Dalla Statale 29 il cantiere non si vede ancora, ma un ulivo dal color cioccolato e completamente mangiato dalla xylella fa presagire che siamo vicini all’altro disastro che colpisce gli ulivi di questa zona. Infatti appena dopo l’entrata della Masseria del Capitano, voltiamo a destra per una stradina di campagna, asfaltata per un primo tratto e viottolo di campagna poi. Da questo punto in poi la parola «mostro», usata per indicare l’impianto che sta nascendo, inizia a mostrare la propria mostruosità, nonostante siamo solo agli inizi della sua realizzazione. Una rete in plastica arancione, utilizzata per i cantieri, si allunga a perdita d’occhio tra gli alberi di ulivo; è talmente estesa che è impossibile trovarne l’inizio o la fine.
i rami ridotti a monconi,
s’alzano verso il cielo a supplicare aiuto
Siamo in uno spiazzo in cui grosse buche nella terra mostrano la passata presenza di ulivi, sicuramente secolari, che sono stati già sradicati; attorno ve ne sono altri che, completamente privati della verde chioma e con i rami ridotti a monconi, s’alzano verso il cielo a supplicare aiuto. Gli sventurati ulivi sembrano dei deportati pronti per essere caricati su un mezzo e portati via. Ma in questo luogo sventurato il «mostro» non basta per identificare il disastro che sta avvenendo, infatti è qui che si trova il «lager»: una recinzione di cemento, pali di ferro e filo spinato, che il color bruno-rossastro della ruggine rende ancor più tetro. Anche il «lager» è talmente esteso che è impossibile afferrare l’intera barriera con un solo colpo d’occhio.
All’interno vi sono i mezzi di cantiere e le forze dell’ordine in assetto antisommossa coi loro blindati. Intanto, in alto, l’elicottero continua a sorvegliare.
Qui ha termine la nostra passeggiata. Sulla via del ritorno con Giovanni proviamo a fare delle riflessioni sull’evento, ma ci riesce difficile perché siamo profondamente colpiti dalle sproporzioni del disastro sinora creato che, oltretutto, è solo una piccolissima parte se si considera quello dell’opera finita.



 Avevo sentito dire che l’area che ospiterà l’impianto misura quanto 24 (o forse più) campi di calcio.
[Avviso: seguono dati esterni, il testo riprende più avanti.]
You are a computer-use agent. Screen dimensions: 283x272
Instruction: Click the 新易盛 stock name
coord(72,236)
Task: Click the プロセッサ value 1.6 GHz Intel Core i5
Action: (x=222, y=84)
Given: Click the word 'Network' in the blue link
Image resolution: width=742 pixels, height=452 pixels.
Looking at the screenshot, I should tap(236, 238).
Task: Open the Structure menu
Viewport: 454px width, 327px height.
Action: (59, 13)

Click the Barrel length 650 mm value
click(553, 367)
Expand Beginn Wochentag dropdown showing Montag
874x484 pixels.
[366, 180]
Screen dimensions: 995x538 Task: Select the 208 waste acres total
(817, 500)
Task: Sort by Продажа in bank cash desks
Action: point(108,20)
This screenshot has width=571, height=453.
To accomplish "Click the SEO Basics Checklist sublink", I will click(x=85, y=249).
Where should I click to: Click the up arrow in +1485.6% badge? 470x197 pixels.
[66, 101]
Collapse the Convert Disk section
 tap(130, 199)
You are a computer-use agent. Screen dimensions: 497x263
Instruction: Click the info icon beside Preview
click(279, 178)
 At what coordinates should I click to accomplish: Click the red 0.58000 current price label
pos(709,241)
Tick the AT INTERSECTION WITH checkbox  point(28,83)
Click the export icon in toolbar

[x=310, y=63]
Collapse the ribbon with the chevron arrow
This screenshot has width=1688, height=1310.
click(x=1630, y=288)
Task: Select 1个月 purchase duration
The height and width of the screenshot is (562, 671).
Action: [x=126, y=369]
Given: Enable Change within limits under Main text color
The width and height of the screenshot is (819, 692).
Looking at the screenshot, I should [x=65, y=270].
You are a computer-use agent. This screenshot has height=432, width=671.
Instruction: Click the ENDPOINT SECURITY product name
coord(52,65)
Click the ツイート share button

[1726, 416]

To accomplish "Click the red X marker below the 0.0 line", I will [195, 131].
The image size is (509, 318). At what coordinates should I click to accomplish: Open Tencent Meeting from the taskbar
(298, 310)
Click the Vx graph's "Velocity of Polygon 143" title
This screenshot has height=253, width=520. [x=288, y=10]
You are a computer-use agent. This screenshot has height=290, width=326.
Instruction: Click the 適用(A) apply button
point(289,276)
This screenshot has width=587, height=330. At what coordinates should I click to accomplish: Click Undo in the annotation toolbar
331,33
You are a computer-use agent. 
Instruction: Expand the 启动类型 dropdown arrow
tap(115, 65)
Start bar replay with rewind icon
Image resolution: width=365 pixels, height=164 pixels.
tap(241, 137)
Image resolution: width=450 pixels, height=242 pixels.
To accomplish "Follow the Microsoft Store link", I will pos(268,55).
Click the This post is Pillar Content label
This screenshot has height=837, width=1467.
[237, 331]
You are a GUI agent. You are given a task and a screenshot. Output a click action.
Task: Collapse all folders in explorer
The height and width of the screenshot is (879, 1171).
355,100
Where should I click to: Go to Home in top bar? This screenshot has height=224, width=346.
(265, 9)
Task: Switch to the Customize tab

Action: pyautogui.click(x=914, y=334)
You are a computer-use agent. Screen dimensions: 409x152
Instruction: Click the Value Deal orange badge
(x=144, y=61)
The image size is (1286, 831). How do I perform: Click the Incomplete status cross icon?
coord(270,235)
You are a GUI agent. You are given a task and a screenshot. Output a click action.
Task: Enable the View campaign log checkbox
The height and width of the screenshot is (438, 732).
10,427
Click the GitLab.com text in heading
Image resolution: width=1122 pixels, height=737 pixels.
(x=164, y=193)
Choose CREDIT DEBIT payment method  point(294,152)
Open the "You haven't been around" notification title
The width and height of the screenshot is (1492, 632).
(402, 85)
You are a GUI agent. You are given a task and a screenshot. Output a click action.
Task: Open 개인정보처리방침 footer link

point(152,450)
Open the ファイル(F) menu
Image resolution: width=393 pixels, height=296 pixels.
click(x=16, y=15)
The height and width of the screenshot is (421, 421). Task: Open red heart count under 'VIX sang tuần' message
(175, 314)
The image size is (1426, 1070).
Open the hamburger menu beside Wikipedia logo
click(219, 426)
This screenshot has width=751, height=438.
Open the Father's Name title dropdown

Queste misure possono significare tutto come possono significare niente; perciò, credo che chiunque voglia esprimere il proprio parere sull’opera, sia a favore che contro, deve assolutamente visitare questo luogo. Visitando l’area nei pressi della masseria del Capitano di Melendugno si può avere la giusta percezione di cosa parliamo, di cosa significa TAP, delle proporzioni del disastro che si sta realizzando.